--- Stored data entries ---
*** Block opens ***

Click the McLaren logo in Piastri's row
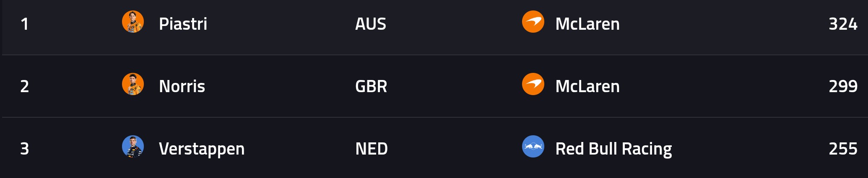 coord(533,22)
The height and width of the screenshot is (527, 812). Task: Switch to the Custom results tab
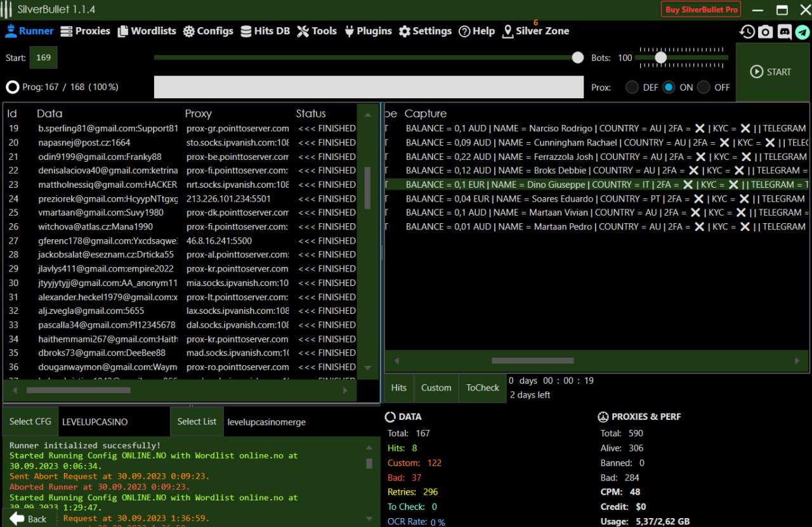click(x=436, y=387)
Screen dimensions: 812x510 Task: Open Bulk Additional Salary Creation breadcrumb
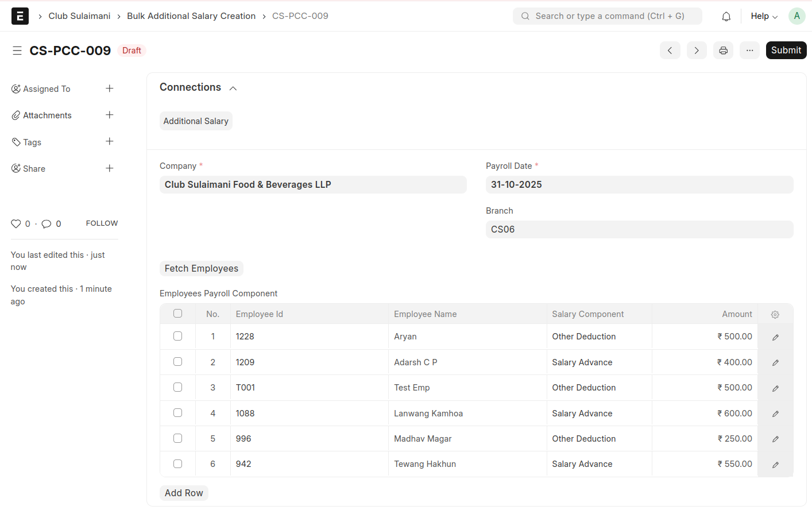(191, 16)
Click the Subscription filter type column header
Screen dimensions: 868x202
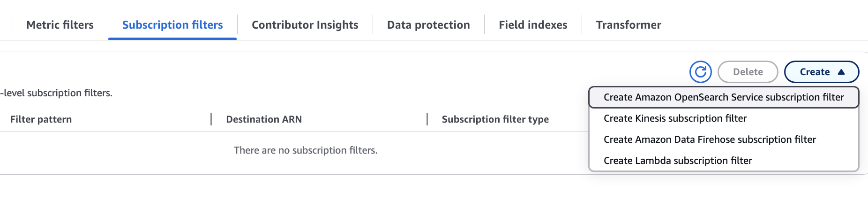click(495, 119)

*** Block closes ***

--- TASK DESCRIPTION ---
Reproduce each entry exactly, without the pictures.

--- RESPONSE FOR THIS EXERCISE ---
Click the McLaren logo in Piastri's row
 coord(533,22)
The height and width of the screenshot is (527, 812). Task: Switch to the Custom results tab
click(x=436, y=387)
Screen dimensions: 812x510 Task: Open Bulk Additional Salary Creation breadcrumb
(191, 16)
Click the Subscription filter type column header
Screen dimensions: 868x202
click(495, 119)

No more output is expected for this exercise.